Mind you, we’re still talking about the best team in Europe, the undisputed queens of Spain, the rightful favorites to repeat as Champions League winners. Aitana Bonmatí is still a superstar. Patri Guijarro and Keira Walsh are still amazing, and those two plus Aitana (and that’s before getting to rotation options like Clàudia Pina and Vicky López and, oh yeah, Alexia freaking Putellas!) still make for a genuinely godly midfield. Summer addition Ona Batlle is now the best full back in the world. Salma Paralluelo has exploded. And what makes even this slightly less exceptional Barça team so awesomely terrifying to play against is that none of those players, nor any other player on the planet, can compete with what Caroline Graham Hansen is doing this season.

Hansen’s stats alone are staggering. Through 30 games in all competitions, the Norwegian winger has 26 goals and 25 assists. That’s more than 50 direct involvements in goals, with a couple more months of soccer to play! That’s almost a goal and an assist every single time she steps on the pitch! Never has the phrase “video game numbers” been more applicable. You don’t even really need to know or care about any of the stats in the following image, just the sheer number of them that she’s in the elite of the elite in tells the story well enough:

For years now Hansen has been the sport’s most destabilizing winger, a legitimately unstoppable dribbler who boasts quickness, a lightning first step, a magnetic close control, and an immediate and omnidirectional ability to change directions as if the concept of momentum were, for her, a mere suggestion. Everything in her game is built around that dribbling ability, but along with it she’s always had a keen eye for a pass, a fantastic cross, and a hard and accurate shot from distance, which have made her a consistent source of goals and a lethal assister. The only things keeping her from more acclaim for her talent have been a couple big injuries, the large shadows of Alexia and Aitana at club level, and Norway’s puzzling penchant for underperforming on the international stage.

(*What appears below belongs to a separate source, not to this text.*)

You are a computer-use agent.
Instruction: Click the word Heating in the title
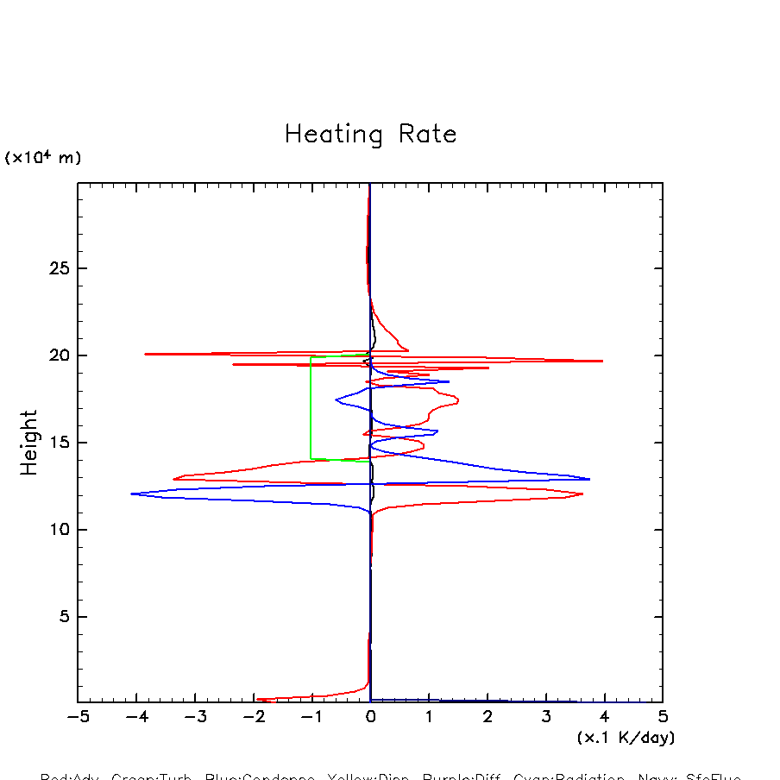pos(333,135)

But any over-shadowing or under-appreciation no longer applies, not in light of what she’s doing this season. Hansen has brought a new determination to look for goal herself this campaign, trying more often to come inside to shoot rather than always staying wide and looking for crosses and cut-backs the way she’s traditionally liked to play. The tweak has unleashed her. That flood of goals and assists, her still unstoppable dribbling, and her status as the best player on the game’s best and most iconic team, make her without question the star of the season in women’s soccer.

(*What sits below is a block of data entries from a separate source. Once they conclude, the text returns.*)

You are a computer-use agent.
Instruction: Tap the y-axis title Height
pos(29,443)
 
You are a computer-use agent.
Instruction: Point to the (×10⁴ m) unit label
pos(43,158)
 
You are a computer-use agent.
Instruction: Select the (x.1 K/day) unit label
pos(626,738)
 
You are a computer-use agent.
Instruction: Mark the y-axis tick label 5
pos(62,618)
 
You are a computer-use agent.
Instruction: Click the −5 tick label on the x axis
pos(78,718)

It will be interesting to see how Hansen gets rewarded for her unbelievable play. On one hand, her already astonishing goal and assist numbers would presumably make her the early favorite for the Ballon d’Or. On the other hand, the voting for women’s soccer awards is notoriously bad, uninformed, and skewed heavily in favor of international tournaments. Even if Hansen keeps up this pace of production and Barcelona does go on to win the Champions League, it’s certainly possible that a player with a bigger name gets hot over the summer and wins the Olympics, and that player beats out Hansen, whose Norway did not qualify for the summer tournament, to the game’s most prestigious individual prize.

Either way, I doubt Hansen cares all that much, Hansen has long been overlooked, and the famously reserved player has been content to shrug off the award neglect and let her game do the talking on the pitch. Which makes sense. Out there on the grass, there is nothing louder than Hansen’s talent, and that talent has already helped make herself and her team legends. Her story is far from finished.